| Try it |
Keeping every line intact, print the records that follow.

| Stored data |
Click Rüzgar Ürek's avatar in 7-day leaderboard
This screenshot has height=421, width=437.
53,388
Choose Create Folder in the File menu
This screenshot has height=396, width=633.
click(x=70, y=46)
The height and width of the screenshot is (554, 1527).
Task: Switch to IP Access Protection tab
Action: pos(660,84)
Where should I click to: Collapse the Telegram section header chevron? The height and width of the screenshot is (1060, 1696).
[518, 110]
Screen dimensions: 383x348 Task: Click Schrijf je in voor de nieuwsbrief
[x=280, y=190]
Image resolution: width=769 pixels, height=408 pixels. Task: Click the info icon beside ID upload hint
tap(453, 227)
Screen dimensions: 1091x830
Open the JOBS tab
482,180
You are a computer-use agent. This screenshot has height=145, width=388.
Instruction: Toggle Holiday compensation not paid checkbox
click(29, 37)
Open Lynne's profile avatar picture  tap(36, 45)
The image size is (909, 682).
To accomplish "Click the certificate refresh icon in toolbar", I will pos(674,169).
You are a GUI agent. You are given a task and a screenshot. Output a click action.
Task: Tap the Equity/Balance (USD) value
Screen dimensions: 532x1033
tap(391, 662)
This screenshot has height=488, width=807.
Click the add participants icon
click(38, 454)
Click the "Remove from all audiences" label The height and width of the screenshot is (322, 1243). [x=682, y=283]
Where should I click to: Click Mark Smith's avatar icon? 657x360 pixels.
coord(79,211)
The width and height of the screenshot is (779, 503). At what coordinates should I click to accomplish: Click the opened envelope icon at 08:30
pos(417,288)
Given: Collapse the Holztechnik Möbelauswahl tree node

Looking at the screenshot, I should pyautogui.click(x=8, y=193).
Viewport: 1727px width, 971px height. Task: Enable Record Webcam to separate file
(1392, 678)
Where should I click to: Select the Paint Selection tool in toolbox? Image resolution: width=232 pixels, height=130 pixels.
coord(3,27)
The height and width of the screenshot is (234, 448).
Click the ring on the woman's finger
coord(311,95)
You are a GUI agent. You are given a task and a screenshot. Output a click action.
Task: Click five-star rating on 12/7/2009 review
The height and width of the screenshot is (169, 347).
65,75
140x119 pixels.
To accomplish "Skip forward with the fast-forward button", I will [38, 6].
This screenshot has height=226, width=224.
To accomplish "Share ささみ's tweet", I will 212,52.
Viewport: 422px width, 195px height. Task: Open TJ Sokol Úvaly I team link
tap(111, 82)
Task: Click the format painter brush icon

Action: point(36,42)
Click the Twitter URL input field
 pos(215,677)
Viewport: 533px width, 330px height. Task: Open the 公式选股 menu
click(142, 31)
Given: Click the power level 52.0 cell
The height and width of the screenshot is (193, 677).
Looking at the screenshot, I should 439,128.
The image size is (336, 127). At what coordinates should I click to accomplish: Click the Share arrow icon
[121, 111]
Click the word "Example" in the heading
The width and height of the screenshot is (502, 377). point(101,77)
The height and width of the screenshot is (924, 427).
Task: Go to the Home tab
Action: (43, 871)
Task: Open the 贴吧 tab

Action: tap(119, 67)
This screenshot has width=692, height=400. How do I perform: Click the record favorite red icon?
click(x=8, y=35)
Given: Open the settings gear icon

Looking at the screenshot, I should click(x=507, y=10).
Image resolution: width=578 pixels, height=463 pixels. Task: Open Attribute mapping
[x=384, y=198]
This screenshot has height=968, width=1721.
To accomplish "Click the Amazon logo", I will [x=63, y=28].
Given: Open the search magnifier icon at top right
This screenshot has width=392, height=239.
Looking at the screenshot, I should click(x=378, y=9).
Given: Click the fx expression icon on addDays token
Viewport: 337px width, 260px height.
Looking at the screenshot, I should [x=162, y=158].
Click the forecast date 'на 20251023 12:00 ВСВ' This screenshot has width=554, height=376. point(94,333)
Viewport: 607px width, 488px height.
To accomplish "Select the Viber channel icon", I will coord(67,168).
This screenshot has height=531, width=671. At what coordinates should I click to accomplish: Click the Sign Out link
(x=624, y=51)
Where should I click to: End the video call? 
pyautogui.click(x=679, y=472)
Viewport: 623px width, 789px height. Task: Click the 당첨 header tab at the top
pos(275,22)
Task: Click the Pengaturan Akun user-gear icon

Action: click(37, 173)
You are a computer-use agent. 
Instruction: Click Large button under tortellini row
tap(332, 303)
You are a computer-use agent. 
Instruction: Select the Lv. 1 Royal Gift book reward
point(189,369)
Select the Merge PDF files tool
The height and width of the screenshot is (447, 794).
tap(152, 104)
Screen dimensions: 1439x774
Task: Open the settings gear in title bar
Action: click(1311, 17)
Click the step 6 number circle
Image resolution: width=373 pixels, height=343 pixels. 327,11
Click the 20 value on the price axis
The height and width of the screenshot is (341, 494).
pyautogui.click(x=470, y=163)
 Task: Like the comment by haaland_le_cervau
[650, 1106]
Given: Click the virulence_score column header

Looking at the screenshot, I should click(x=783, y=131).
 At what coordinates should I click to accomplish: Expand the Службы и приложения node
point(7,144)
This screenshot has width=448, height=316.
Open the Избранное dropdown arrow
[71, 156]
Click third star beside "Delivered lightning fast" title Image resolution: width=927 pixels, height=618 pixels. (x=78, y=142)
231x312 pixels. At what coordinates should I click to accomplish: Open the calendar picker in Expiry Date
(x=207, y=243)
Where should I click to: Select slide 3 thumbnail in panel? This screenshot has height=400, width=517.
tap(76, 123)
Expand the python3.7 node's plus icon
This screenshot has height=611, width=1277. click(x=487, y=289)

| Written response |
Click Rüzgar Ürek's avatar in 7-day leaderboard
This screenshot has height=421, width=437.
53,388
Choose Create Folder in the File menu
This screenshot has height=396, width=633.
click(x=70, y=46)
The height and width of the screenshot is (554, 1527).
Task: Switch to IP Access Protection tab
Action: pos(660,84)
Where should I click to: Collapse the Telegram section header chevron? The height and width of the screenshot is (1060, 1696).
[518, 110]
Screen dimensions: 383x348 Task: Click Schrijf je in voor de nieuwsbrief
[x=280, y=190]
Image resolution: width=769 pixels, height=408 pixels. Task: Click the info icon beside ID upload hint
tap(453, 227)
Screen dimensions: 1091x830
Open the JOBS tab
482,180
You are a computer-use agent. This screenshot has height=145, width=388.
Instruction: Toggle Holiday compensation not paid checkbox
click(29, 37)
Open Lynne's profile avatar picture  tap(36, 45)
The image size is (909, 682).
To accomplish "Click the certificate refresh icon in toolbar", I will pos(674,169).
You are a GUI agent. You are given a task and a screenshot. Output a click action.
Task: Tap the Equity/Balance (USD) value
Screen dimensions: 532x1033
tap(391, 662)
This screenshot has height=488, width=807.
Click the add participants icon
click(38, 454)
Click the "Remove from all audiences" label The height and width of the screenshot is (322, 1243). [x=682, y=283]
Where should I click to: Click Mark Smith's avatar icon? 657x360 pixels.
coord(79,211)
The width and height of the screenshot is (779, 503). At what coordinates should I click to accomplish: Click the opened envelope icon at 08:30
pos(417,288)
Given: Collapse the Holztechnik Möbelauswahl tree node

Looking at the screenshot, I should pyautogui.click(x=8, y=193).
Viewport: 1727px width, 971px height. Task: Enable Record Webcam to separate file
(1392, 678)
Where should I click to: Select the Paint Selection tool in toolbox? Image resolution: width=232 pixels, height=130 pixels.
coord(3,27)
The height and width of the screenshot is (234, 448).
Click the ring on the woman's finger
coord(311,95)
You are a GUI agent. You are given a task and a screenshot. Output a click action.
Task: Click five-star rating on 12/7/2009 review
The height and width of the screenshot is (169, 347).
65,75
140x119 pixels.
To accomplish "Skip forward with the fast-forward button", I will [38, 6].
This screenshot has height=226, width=224.
To accomplish "Share ささみ's tweet", I will 212,52.
Viewport: 422px width, 195px height. Task: Open TJ Sokol Úvaly I team link
tap(111, 82)
Task: Click the format painter brush icon

Action: point(36,42)
Click the Twitter URL input field
 pos(215,677)
Viewport: 533px width, 330px height. Task: Open the 公式选股 menu
click(142, 31)
Given: Click the power level 52.0 cell
The height and width of the screenshot is (193, 677).
Looking at the screenshot, I should 439,128.
The image size is (336, 127). At what coordinates should I click to accomplish: Click the Share arrow icon
[121, 111]
Click the word "Example" in the heading
The width and height of the screenshot is (502, 377). point(101,77)
The height and width of the screenshot is (924, 427).
Task: Go to the Home tab
Action: (43, 871)
Task: Open the 贴吧 tab

Action: tap(119, 67)
This screenshot has width=692, height=400. How do I perform: Click the record favorite red icon?
click(x=8, y=35)
Given: Open the settings gear icon

Looking at the screenshot, I should click(x=507, y=10).
Image resolution: width=578 pixels, height=463 pixels. Task: Open Attribute mapping
[x=384, y=198]
This screenshot has height=968, width=1721.
To accomplish "Click the Amazon logo", I will [x=63, y=28].
Given: Open the search magnifier icon at top right
This screenshot has width=392, height=239.
Looking at the screenshot, I should click(x=378, y=9).
Given: Click the fx expression icon on addDays token
Viewport: 337px width, 260px height.
Looking at the screenshot, I should [x=162, y=158].
Click the forecast date 'на 20251023 12:00 ВСВ' This screenshot has width=554, height=376. point(94,333)
Viewport: 607px width, 488px height.
To accomplish "Select the Viber channel icon", I will coord(67,168).
This screenshot has height=531, width=671. At what coordinates should I click to accomplish: Click the Sign Out link
(x=624, y=51)
Where should I click to: End the video call? 
pyautogui.click(x=679, y=472)
Viewport: 623px width, 789px height. Task: Click the 당첨 header tab at the top
pos(275,22)
Task: Click the Pengaturan Akun user-gear icon

Action: click(37, 173)
You are a computer-use agent. 
Instruction: Click Large button under tortellini row
tap(332, 303)
You are a computer-use agent. 
Instruction: Select the Lv. 1 Royal Gift book reward
point(189,369)
Select the Merge PDF files tool
The height and width of the screenshot is (447, 794).
tap(152, 104)
Screen dimensions: 1439x774
Task: Open the settings gear in title bar
Action: click(1311, 17)
Click the step 6 number circle
Image resolution: width=373 pixels, height=343 pixels. 327,11
Click the 20 value on the price axis
The height and width of the screenshot is (341, 494).
pyautogui.click(x=470, y=163)
 Task: Like the comment by haaland_le_cervau
[650, 1106]
Given: Click the virulence_score column header

Looking at the screenshot, I should click(x=783, y=131).
 At what coordinates should I click to accomplish: Expand the Службы и приложения node
point(7,144)
This screenshot has width=448, height=316.
Open the Избранное dropdown arrow
[71, 156]
Click third star beside "Delivered lightning fast" title Image resolution: width=927 pixels, height=618 pixels. (x=78, y=142)
231x312 pixels. At what coordinates should I click to accomplish: Open the calendar picker in Expiry Date
(x=207, y=243)
Where should I click to: Select slide 3 thumbnail in panel? This screenshot has height=400, width=517.
tap(76, 123)
Expand the python3.7 node's plus icon
This screenshot has height=611, width=1277. click(x=487, y=289)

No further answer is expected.